How to complete this task
The task calls for every line of the data to be retyped exactly.

Task material Start Marker

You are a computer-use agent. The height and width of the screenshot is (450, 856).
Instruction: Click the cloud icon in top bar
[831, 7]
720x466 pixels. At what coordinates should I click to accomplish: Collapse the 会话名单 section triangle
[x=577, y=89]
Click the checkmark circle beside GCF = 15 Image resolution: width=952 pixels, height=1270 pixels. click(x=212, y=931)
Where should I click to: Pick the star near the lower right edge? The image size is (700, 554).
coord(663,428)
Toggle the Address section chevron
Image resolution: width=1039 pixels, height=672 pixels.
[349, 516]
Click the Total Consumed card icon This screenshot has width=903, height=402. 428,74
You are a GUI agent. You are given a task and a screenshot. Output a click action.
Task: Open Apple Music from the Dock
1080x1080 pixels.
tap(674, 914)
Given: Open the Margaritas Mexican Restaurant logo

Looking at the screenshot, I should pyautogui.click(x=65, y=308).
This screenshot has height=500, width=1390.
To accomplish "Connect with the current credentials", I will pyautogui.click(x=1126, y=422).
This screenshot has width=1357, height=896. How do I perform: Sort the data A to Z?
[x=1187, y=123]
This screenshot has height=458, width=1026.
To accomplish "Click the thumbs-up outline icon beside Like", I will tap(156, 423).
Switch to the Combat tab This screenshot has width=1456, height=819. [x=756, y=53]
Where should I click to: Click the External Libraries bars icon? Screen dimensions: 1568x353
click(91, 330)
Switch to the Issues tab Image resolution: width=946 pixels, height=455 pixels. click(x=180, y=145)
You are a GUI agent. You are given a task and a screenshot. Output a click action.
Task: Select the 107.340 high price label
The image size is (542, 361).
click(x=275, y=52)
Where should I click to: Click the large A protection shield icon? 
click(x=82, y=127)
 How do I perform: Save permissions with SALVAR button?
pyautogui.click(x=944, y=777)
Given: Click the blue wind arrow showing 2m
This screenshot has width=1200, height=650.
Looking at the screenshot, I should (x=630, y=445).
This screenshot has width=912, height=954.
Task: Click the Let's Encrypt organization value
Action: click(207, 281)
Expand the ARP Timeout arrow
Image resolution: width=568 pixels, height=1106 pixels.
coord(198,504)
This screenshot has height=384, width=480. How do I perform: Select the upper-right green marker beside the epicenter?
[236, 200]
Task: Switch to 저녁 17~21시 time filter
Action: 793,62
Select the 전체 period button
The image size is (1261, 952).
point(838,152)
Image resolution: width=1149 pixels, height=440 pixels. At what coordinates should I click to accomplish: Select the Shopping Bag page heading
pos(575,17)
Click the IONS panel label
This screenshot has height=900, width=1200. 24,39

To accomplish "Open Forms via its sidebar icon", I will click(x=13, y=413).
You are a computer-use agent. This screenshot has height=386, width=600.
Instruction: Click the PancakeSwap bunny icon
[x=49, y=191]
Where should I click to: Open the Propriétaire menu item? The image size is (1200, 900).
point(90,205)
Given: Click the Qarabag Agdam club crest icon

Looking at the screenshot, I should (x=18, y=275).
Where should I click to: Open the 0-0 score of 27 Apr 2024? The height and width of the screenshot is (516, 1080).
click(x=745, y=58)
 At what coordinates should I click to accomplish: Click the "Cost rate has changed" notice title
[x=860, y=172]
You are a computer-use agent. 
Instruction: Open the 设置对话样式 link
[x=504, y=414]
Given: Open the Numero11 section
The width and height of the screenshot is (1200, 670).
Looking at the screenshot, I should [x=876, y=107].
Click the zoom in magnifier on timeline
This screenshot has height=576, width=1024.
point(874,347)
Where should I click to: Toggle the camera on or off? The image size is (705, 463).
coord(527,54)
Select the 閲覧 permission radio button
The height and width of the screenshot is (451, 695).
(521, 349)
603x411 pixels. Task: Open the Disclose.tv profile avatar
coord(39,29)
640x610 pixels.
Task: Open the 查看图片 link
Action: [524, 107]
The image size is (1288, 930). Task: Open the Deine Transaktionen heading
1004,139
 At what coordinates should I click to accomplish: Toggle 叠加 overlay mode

Task material End Marker

Task answer
You are a computer-use agent. The height and width of the screenshot is (450, 856).
Instruction: Click the cloud icon in top bar
[831, 7]
720x466 pixels. At what coordinates should I click to accomplish: Collapse the 会话名单 section triangle
[x=577, y=89]
Click the checkmark circle beside GCF = 15 Image resolution: width=952 pixels, height=1270 pixels. click(x=212, y=931)
Where should I click to: Pick the star near the lower right edge? The image size is (700, 554).
coord(663,428)
Toggle the Address section chevron
Image resolution: width=1039 pixels, height=672 pixels.
[349, 516]
Click the Total Consumed card icon This screenshot has width=903, height=402. 428,74
You are a GUI agent. You are given a task and a screenshot. Output a click action.
Task: Open Apple Music from the Dock
1080x1080 pixels.
tap(674, 914)
Given: Open the Margaritas Mexican Restaurant logo

Looking at the screenshot, I should pyautogui.click(x=65, y=308).
This screenshot has height=500, width=1390.
To accomplish "Connect with the current credentials", I will pyautogui.click(x=1126, y=422).
This screenshot has width=1357, height=896. How do I perform: Sort the data A to Z?
[x=1187, y=123]
This screenshot has height=458, width=1026.
To accomplish "Click the thumbs-up outline icon beside Like", I will tap(156, 423).
Switch to the Combat tab This screenshot has width=1456, height=819. [x=756, y=53]
Where should I click to: Click the External Libraries bars icon? Screen dimensions: 1568x353
click(91, 330)
Switch to the Issues tab Image resolution: width=946 pixels, height=455 pixels. click(x=180, y=145)
You are a GUI agent. You are given a task and a screenshot. Output a click action.
Task: Select the 107.340 high price label
The image size is (542, 361).
click(x=275, y=52)
Where should I click to: Click the large A protection shield icon? 
click(x=82, y=127)
 How do I perform: Save permissions with SALVAR button?
pyautogui.click(x=944, y=777)
Given: Click the blue wind arrow showing 2m
This screenshot has width=1200, height=650.
Looking at the screenshot, I should (x=630, y=445).
This screenshot has width=912, height=954.
Task: Click the Let's Encrypt organization value
Action: click(207, 281)
Expand the ARP Timeout arrow
Image resolution: width=568 pixels, height=1106 pixels.
coord(198,504)
This screenshot has height=384, width=480. How do I perform: Select the upper-right green marker beside the epicenter?
[236, 200]
Task: Switch to 저녁 17~21시 time filter
Action: 793,62
Select the 전체 period button
The image size is (1261, 952).
point(838,152)
Image resolution: width=1149 pixels, height=440 pixels. At what coordinates should I click to accomplish: Select the Shopping Bag page heading
pos(575,17)
Click the IONS panel label
This screenshot has height=900, width=1200. 24,39

To accomplish "Open Forms via its sidebar icon", I will click(x=13, y=413).
You are a computer-use agent. This screenshot has height=386, width=600.
Instruction: Click the PancakeSwap bunny icon
[x=49, y=191]
Where should I click to: Open the Propriétaire menu item? The image size is (1200, 900).
point(90,205)
Given: Click the Qarabag Agdam club crest icon

Looking at the screenshot, I should (x=18, y=275).
Where should I click to: Open the 0-0 score of 27 Apr 2024? The height and width of the screenshot is (516, 1080).
click(x=745, y=58)
 At what coordinates should I click to accomplish: Click the "Cost rate has changed" notice title
[x=860, y=172]
You are a computer-use agent. 
Instruction: Open the 设置对话样式 link
[x=504, y=414]
Given: Open the Numero11 section
The width and height of the screenshot is (1200, 670).
Looking at the screenshot, I should [x=876, y=107].
Click the zoom in magnifier on timeline
This screenshot has height=576, width=1024.
point(874,347)
Where should I click to: Toggle the camera on or off? The image size is (705, 463).
coord(527,54)
Select the 閲覧 permission radio button
The height and width of the screenshot is (451, 695).
(521, 349)
603x411 pixels. Task: Open the Disclose.tv profile avatar
coord(39,29)
640x610 pixels.
Task: Open the 查看图片 link
Action: [524, 107]
The image size is (1288, 930). Task: Open the Deine Transaktionen heading
1004,139
 At what coordinates should I click to accomplish: Toggle 叠加 overlay mode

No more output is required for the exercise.